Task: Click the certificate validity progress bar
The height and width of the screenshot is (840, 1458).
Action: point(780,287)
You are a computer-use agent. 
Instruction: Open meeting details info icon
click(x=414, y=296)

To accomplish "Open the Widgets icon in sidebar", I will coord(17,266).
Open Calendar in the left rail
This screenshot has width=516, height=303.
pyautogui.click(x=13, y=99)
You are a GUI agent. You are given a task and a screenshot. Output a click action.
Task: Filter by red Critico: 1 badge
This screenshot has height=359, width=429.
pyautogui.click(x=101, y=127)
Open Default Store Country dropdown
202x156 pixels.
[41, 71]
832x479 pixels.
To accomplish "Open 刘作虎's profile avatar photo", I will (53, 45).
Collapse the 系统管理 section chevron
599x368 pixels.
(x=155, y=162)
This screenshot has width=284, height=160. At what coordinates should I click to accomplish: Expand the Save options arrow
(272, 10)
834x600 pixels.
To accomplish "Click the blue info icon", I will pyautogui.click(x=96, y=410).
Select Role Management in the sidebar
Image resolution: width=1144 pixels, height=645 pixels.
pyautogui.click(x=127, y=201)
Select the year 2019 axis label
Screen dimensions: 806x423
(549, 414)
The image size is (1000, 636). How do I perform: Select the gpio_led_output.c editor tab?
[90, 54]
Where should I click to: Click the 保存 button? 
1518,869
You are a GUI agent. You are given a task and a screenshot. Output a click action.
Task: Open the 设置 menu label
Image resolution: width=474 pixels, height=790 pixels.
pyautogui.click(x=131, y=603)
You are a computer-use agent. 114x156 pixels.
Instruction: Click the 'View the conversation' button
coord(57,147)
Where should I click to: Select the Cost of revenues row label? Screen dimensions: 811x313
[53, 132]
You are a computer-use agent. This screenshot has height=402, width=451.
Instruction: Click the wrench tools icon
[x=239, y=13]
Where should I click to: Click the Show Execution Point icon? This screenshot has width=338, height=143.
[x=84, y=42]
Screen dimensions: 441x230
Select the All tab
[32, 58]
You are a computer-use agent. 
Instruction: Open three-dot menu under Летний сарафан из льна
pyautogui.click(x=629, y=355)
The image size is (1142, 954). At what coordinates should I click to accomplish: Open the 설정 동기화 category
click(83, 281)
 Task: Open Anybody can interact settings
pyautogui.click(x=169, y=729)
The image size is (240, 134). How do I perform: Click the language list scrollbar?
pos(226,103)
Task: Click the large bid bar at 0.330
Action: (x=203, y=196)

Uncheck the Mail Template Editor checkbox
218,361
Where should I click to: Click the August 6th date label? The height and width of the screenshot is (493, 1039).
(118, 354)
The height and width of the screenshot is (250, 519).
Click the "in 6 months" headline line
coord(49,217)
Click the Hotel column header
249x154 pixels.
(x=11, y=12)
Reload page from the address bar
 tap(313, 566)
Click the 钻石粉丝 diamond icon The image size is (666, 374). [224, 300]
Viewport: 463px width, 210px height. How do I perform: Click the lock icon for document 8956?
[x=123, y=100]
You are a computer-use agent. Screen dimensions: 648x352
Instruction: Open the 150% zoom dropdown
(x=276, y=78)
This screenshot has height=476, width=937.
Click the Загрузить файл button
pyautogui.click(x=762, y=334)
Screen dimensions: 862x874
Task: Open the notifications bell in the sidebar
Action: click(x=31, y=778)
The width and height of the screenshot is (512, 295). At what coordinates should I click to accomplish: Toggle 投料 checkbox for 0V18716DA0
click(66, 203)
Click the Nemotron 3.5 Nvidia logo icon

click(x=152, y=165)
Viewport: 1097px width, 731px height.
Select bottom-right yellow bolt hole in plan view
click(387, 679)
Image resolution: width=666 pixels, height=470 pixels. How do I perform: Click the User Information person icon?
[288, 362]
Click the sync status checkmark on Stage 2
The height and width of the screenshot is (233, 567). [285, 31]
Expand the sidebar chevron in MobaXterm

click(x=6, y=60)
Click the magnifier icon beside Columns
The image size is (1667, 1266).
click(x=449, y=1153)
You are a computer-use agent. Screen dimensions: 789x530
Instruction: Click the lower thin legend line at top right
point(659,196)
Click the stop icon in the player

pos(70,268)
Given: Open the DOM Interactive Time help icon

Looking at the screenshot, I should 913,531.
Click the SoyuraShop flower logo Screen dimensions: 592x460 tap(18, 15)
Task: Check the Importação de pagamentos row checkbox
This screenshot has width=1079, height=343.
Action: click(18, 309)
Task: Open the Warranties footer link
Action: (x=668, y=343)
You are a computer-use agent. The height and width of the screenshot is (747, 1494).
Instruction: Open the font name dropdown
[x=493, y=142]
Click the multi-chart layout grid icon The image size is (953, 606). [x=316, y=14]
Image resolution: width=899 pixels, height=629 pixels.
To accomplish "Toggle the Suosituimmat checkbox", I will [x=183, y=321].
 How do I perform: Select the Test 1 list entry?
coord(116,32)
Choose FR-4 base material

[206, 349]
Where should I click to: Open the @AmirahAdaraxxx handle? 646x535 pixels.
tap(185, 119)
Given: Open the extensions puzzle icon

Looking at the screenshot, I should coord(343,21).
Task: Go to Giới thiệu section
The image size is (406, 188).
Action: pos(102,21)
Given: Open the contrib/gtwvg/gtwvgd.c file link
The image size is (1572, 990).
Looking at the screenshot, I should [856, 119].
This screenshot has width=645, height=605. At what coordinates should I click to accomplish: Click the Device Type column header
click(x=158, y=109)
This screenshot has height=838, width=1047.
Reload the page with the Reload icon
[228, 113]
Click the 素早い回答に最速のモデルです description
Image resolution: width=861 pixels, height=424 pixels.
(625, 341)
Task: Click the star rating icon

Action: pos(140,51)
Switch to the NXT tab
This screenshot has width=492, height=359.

Exercise aim: Can you give the data above as a Markdown table with a No. column for the row number and a Line column for the text, leaving out blank lines?

Task result:
| No. | Line |
|---|---|
| 1 | Task: Click the certificate validity progress bar |
| 2 | The height and width of the screenshot is (840, 1458). |
| 3 | Action: point(780,287) |
| 4 | You are a computer-use agent.  |
| 5 | Instruction: Open meeting details info icon |
| 6 | click(x=414, y=296) |
| 7 | To accomplish "Open the Widgets icon in sidebar", I will coord(17,266). |
| 8 | Open Calendar in the left rail |
| 9 | This screenshot has width=516, height=303. |
| 10 | pyautogui.click(x=13, y=99) |
| 11 | You are a GUI agent. You are given a task and a screenshot. Output a click action. |
| 12 | Task: Filter by red Critico: 1 badge |
| 13 | This screenshot has height=359, width=429. |
| 14 | pyautogui.click(x=101, y=127) |
| 15 | Open Default Store Country dropdown |
| 16 | 202x156 pixels. |
| 17 | [41, 71] |
| 18 | 832x479 pixels. |
| 19 | To accomplish "Open 刘作虎's profile avatar photo", I will (53, 45). |
| 20 | Collapse the 系统管理 section chevron |
| 21 | 599x368 pixels. |
| 22 | (x=155, y=162) |
| 23 | This screenshot has width=284, height=160. At what coordinates should I click to accomplish: Expand the Save options arrow |
| 24 | (272, 10) |
| 25 | 834x600 pixels. |
| 26 | To accomplish "Click the blue info icon", I will pyautogui.click(x=96, y=410). |
| 27 | Select Role Management in the sidebar |
| 28 | Image resolution: width=1144 pixels, height=645 pixels. |
| 29 | pyautogui.click(x=127, y=201) |
| 30 | Select the year 2019 axis label |
| 31 | Screen dimensions: 806x423 |
| 32 | (549, 414) |
| 33 | The image size is (1000, 636). How do I perform: Select the gpio_led_output.c editor tab? |
| 34 | [90, 54] |
| 35 | Where should I click to: Click the 保存 button?  |
| 36 | 1518,869 |
| 37 | You are a GUI agent. You are given a task and a screenshot. Output a click action. |
| 38 | Task: Open the 设置 menu label |
| 39 | Image resolution: width=474 pixels, height=790 pixels. |
| 40 | pyautogui.click(x=131, y=603) |
| 41 | You are a computer-use agent. 114x156 pixels. |
| 42 | Instruction: Click the 'View the conversation' button |
| 43 | coord(57,147) |
| 44 | Where should I click to: Select the Cost of revenues row label? Screen dimensions: 811x313 |
| 45 | [53, 132] |
| 46 | You are a computer-use agent. This screenshot has height=402, width=451. |
| 47 | Instruction: Click the wrench tools icon |
| 48 | [x=239, y=13] |
| 49 | Where should I click to: Click the Show Execution Point icon? This screenshot has width=338, height=143. |
| 50 | [x=84, y=42] |
| 51 | Screen dimensions: 441x230 |
| 52 | Select the All tab |
| 53 | [32, 58] |
| 54 | You are a computer-use agent.  |
| 55 | Instruction: Open three-dot menu under Летний сарафан из льна |
| 56 | pyautogui.click(x=629, y=355) |
| 57 | The image size is (1142, 954). At what coordinates should I click to accomplish: Open the 설정 동기화 category |
| 58 | click(83, 281) |
| 59 |  Task: Open Anybody can interact settings |
| 60 | pyautogui.click(x=169, y=729) |
| 61 | The image size is (240, 134). How do I perform: Click the language list scrollbar? |
| 62 | pos(226,103) |
| 63 | Task: Click the large bid bar at 0.330 |
| 64 | Action: (x=203, y=196) |
| 65 | Uncheck the Mail Template Editor checkbox |
| 66 | 218,361 |
| 67 | Where should I click to: Click the August 6th date label? The height and width of the screenshot is (493, 1039). |
| 68 | (118, 354) |
| 69 | The height and width of the screenshot is (250, 519). |
| 70 | Click the "in 6 months" headline line |
| 71 | coord(49,217) |
| 72 | Click the Hotel column header |
| 73 | 249x154 pixels. |
| 74 | (x=11, y=12) |
| 75 | Reload page from the address bar |
| 76 |  tap(313, 566) |
| 77 | Click the 钻石粉丝 diamond icon The image size is (666, 374). [224, 300] |
| 78 | Viewport: 463px width, 210px height. How do I perform: Click the lock icon for document 8956? |
| 79 | [x=123, y=100] |
| 80 | You are a computer-use agent. Screen dimensions: 648x352 |
| 81 | Instruction: Open the 150% zoom dropdown |
| 82 | (x=276, y=78) |
| 83 | This screenshot has height=476, width=937. |
| 84 | Click the Загрузить файл button |
| 85 | pyautogui.click(x=762, y=334) |
| 86 | Screen dimensions: 862x874 |
| 87 | Task: Open the notifications bell in the sidebar |
| 88 | Action: click(x=31, y=778) |
| 89 | The width and height of the screenshot is (512, 295). At what coordinates should I click to accomplish: Toggle 投料 checkbox for 0V18716DA0 |
| 90 | click(66, 203) |
| 91 | Click the Nemotron 3.5 Nvidia logo icon |
| 92 | click(x=152, y=165) |
| 93 | Viewport: 1097px width, 731px height. |
| 94 | Select bottom-right yellow bolt hole in plan view |
| 95 | click(387, 679) |
| 96 | Image resolution: width=666 pixels, height=470 pixels. How do I perform: Click the User Information person icon? |
| 97 | [288, 362] |
| 98 | Click the sync status checkmark on Stage 2 |
| 99 | The height and width of the screenshot is (233, 567). [285, 31] |
| 100 | Expand the sidebar chevron in MobaXterm |
| 101 | click(x=6, y=60) |
| 102 | Click the magnifier icon beside Columns |
| 103 | The image size is (1667, 1266). |
| 104 | click(x=449, y=1153) |
| 105 | You are a computer-use agent. Screen dimensions: 789x530 |
| 106 | Instruction: Click the lower thin legend line at top right |
| 107 | point(659,196) |
| 108 | Click the stop icon in the player |
| 109 | pos(70,268) |
| 110 | Given: Open the DOM Interactive Time help icon |
| 111 | Looking at the screenshot, I should 913,531. |
| 112 | Click the SoyuraShop flower logo Screen dimensions: 592x460 tap(18, 15) |
| 113 | Task: Check the Importação de pagamentos row checkbox |
| 114 | This screenshot has width=1079, height=343. |
| 115 | Action: click(18, 309) |
| 116 | Task: Open the Warranties footer link |
| 117 | Action: (x=668, y=343) |
| 118 | You are a computer-use agent. The height and width of the screenshot is (747, 1494). |
| 119 | Instruction: Open the font name dropdown |
| 120 | [x=493, y=142] |
| 121 | Click the multi-chart layout grid icon The image size is (953, 606). [x=316, y=14] |
| 122 | Image resolution: width=899 pixels, height=629 pixels. |
| 123 | To accomplish "Toggle the Suosituimmat checkbox", I will [x=183, y=321]. |
| 124 |  How do I perform: Select the Test 1 list entry? |
| 125 | coord(116,32) |
| 126 | Choose FR-4 base material |
| 127 | [206, 349] |
| 128 | Where should I click to: Open the @AmirahAdaraxxx handle? 646x535 pixels. |
| 129 | tap(185, 119) |
| 130 | Given: Open the extensions puzzle icon |
| 131 | Looking at the screenshot, I should coord(343,21). |
| 132 | Task: Go to Giới thiệu section |
| 133 | The image size is (406, 188). |
| 134 | Action: pos(102,21) |
| 135 | Given: Open the contrib/gtwvg/gtwvgd.c file link |
| 136 | The image size is (1572, 990). |
| 137 | Looking at the screenshot, I should [856, 119]. |
| 138 | This screenshot has width=645, height=605. At what coordinates should I click to accomplish: Click the Device Type column header |
| 139 | click(x=158, y=109) |
| 140 | This screenshot has height=838, width=1047. |
| 141 | Reload the page with the Reload icon |
| 142 | [228, 113] |
| 143 | Click the 素早い回答に最速のモデルです description |
| 144 | Image resolution: width=861 pixels, height=424 pixels. |
| 145 | (625, 341) |
| 146 | Task: Click the star rating icon |
| 147 | Action: pos(140,51) |
| 148 | Switch to the NXT tab |
| 149 | This screenshot has width=492, height=359. |